--- start TEXT EXTRACT ---
Tutorial

Exploring Reinforcement Learning for 6G Networks: Fundamentals, Applications to the MAC Layer, and Future Directions

Topics:

  • Foundation of Single-Agent Reinforcement Learning (RL)
    • Definitions: State, agent, environment, and rewards.
    • Comparison: RL vs supervised, unsupervised, and imitation learning.
    • Key Components: Model, policy, value function.
    • Types of RL Agents: Model-based and model-free.
    • Markov Decision Process (MDP): Formal framework for decision-making.
    • Value Functions and Optimal Policies: Deterministic and stochastic policies.
    • Algorithms: Q-learning, Deep Q-Networks (DQN), and policy gradient methods.
  • Overview of Multi-Agent Reinforcement Learning (MARL)
    • Extension of RL to Multi-Agent Settings: Cooperative, competitive, and mixed environments.
    • Challenges: Non-stationarity, scalability, and partial observability.
    • Formal Framework: Multi-agent Partially Observable MDP (MPOMDP).
    • Learning Methods: Fully centralized learning (FLC), independent learning (IL), and centralized training with decentralized execution (CTDE).
--- end TEXT EXTRACT ---
--- start DATASET EXCERPT ---
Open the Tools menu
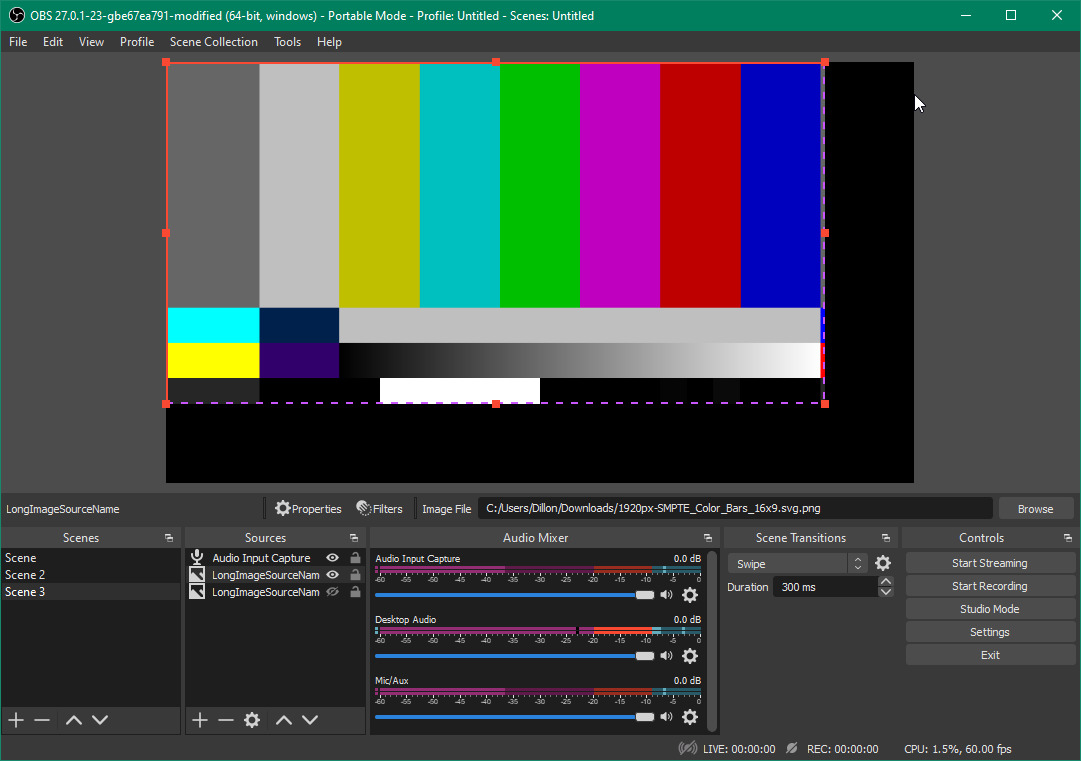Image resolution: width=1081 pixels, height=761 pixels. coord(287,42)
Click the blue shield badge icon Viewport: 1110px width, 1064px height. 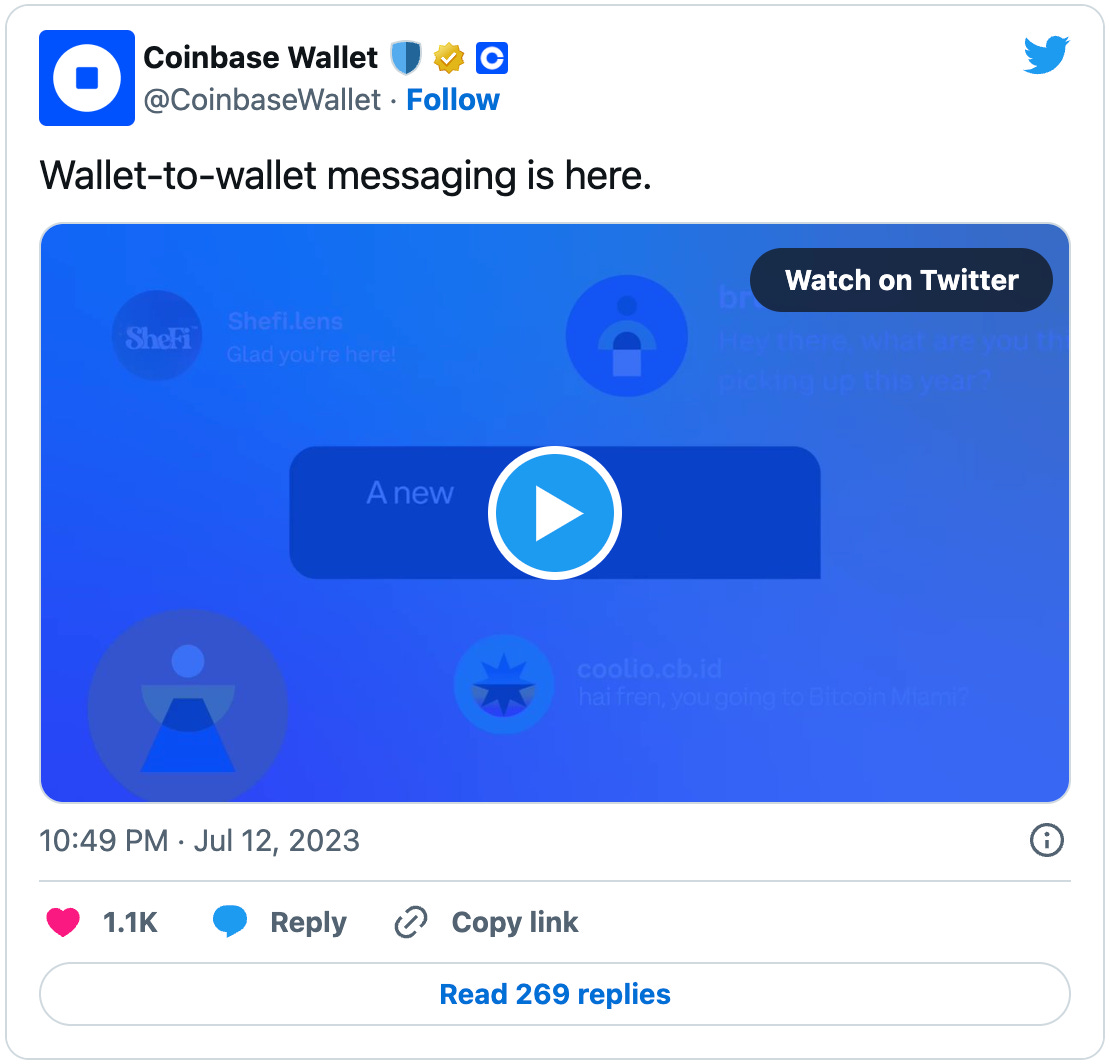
--- end DATASET EXCERPT ---
*WRITTEN PROBLEM 1*:
According to the reinforcement learning tutorial outline, what formal framework is used for multi-agent settings?
*WRITTEN PROBLEM 2*:
Extend the reinforcement learning tutorial outline with the next few items after its final entry.

*TASK RESPONSE 1*:
The Multi-agent Partially Observable MDP (MPOMDP).

*TASK RESPONSE 2*:
    • MARL model-free algorithms: actor-critic and policy gradient approaches.
  • Applications of MARL in the 6G MAC Layers
    • 6G and AI: AI for Networks (AI4NET) and Networks for AI (NET4AI).
    • Motivations: Optimizing wireless channel access and MAC signaling.
    • MARL frameworks for MAC Protocols:
      • System model and problem formulation.
      • Performance analysis: convergence time and communication efficiency.
      • Challenges: adapting to dynamic conditions and training overhead.
      • Advances in MARL for the 6G MAC Layers
    • Generalization of MAC Protocols:
      • Abstraction and abstracted MPOMDP (AMPOMDP).
      • Autoencoder-based methods for providing the abstracted observation space.
    • Intrinsic Rewards for faster MAC protocol learning via MARL:
      • Definition of intrinsic reward and lifetime
      • Combining intrinsic and extrinsic rewards for efficient training.
    • Current Challenges and Future Directions: Scalability, robustness, and real-time adaptation for evolving 6G networks.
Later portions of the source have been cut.